- WHAT YOU WILL DO
Search the data below for the word "pixels" and report how many lines contain it, with no added words.

- SOURCE RECORDS

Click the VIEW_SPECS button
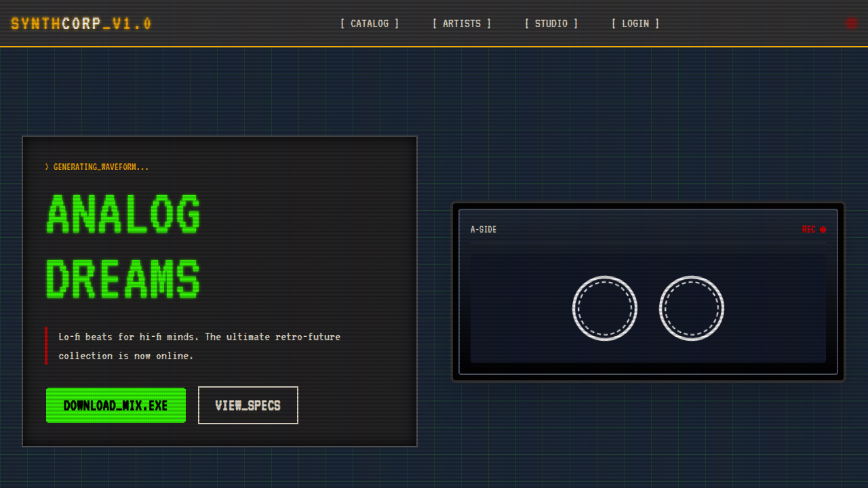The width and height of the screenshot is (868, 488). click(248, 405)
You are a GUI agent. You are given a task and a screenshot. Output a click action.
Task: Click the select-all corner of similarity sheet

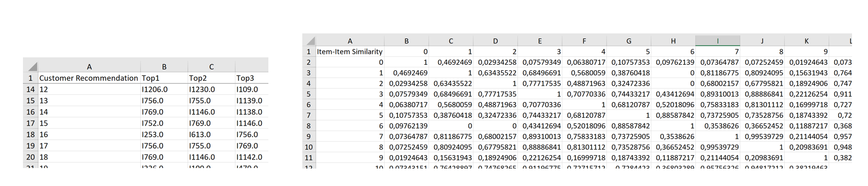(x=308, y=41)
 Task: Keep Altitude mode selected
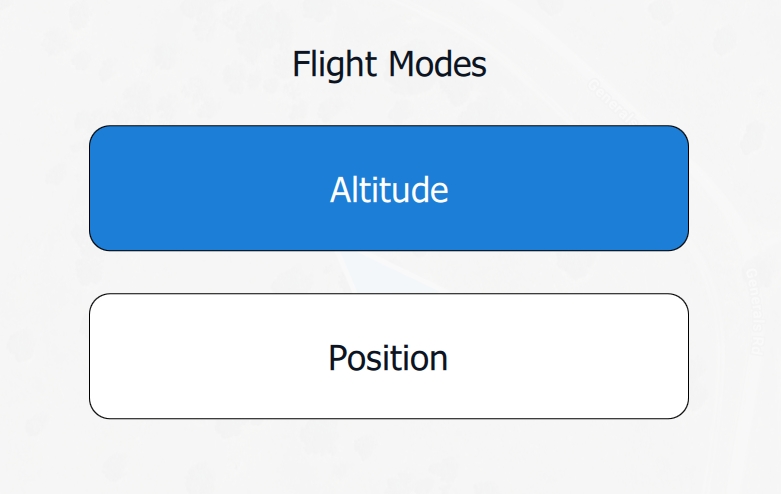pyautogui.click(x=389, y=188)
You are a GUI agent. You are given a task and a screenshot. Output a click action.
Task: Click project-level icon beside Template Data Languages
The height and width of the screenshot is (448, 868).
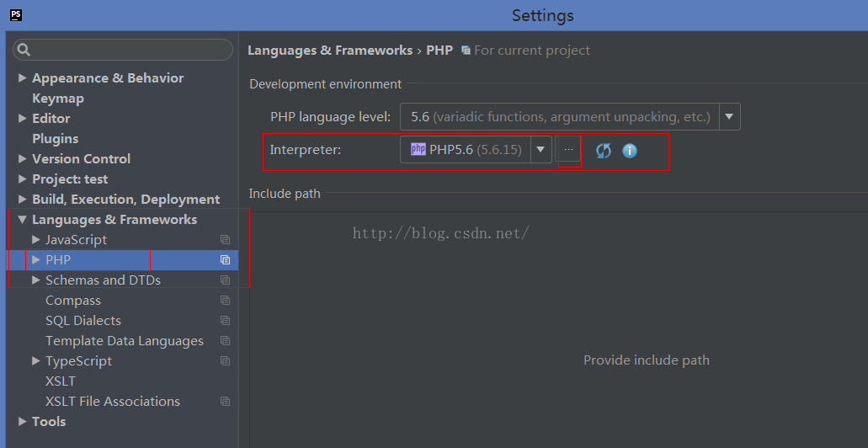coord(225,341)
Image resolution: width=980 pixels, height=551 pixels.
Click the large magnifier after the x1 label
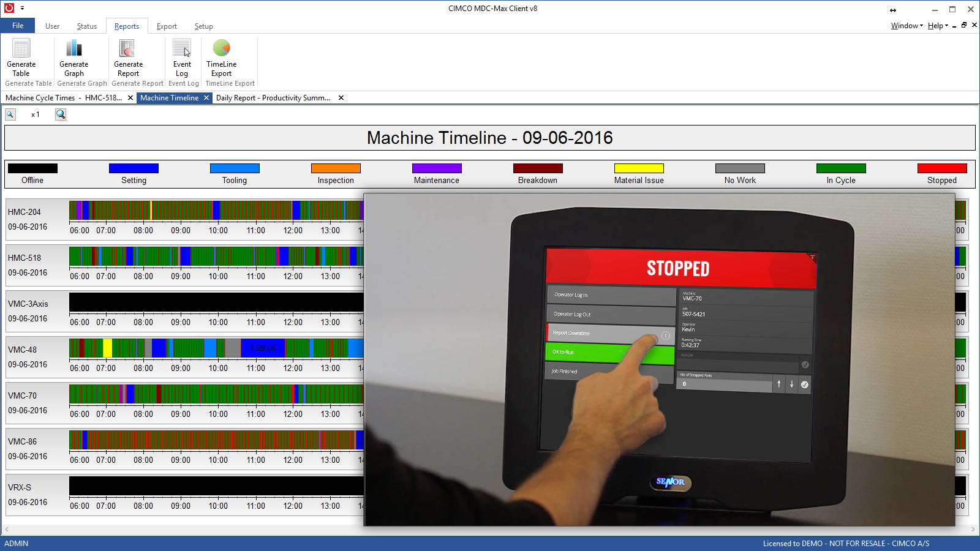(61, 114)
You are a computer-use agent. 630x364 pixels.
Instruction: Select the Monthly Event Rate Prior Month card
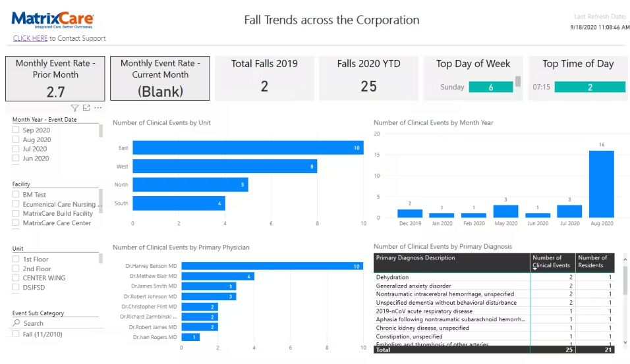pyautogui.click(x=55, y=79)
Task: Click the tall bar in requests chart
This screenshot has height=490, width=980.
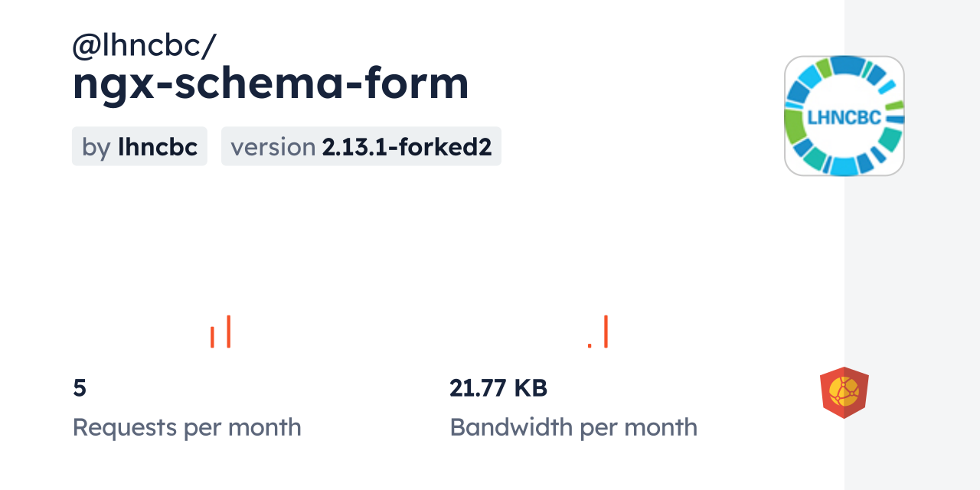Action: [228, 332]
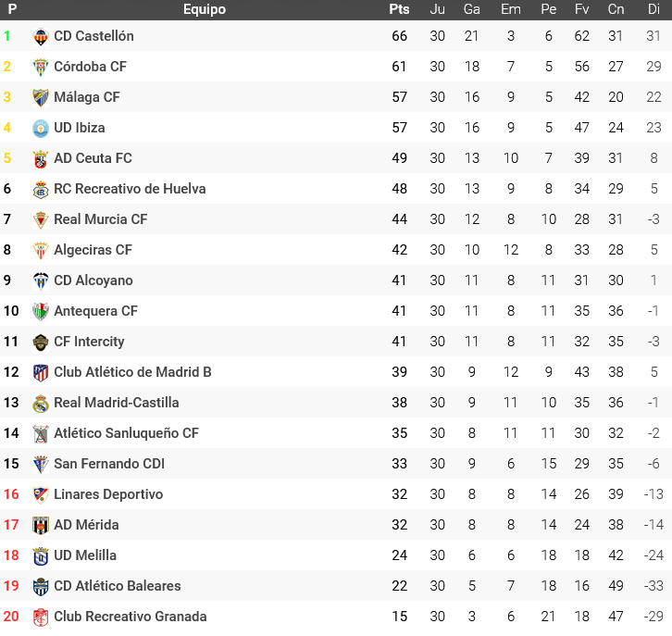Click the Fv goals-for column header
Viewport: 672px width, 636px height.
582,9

- RESPONSE BOX
2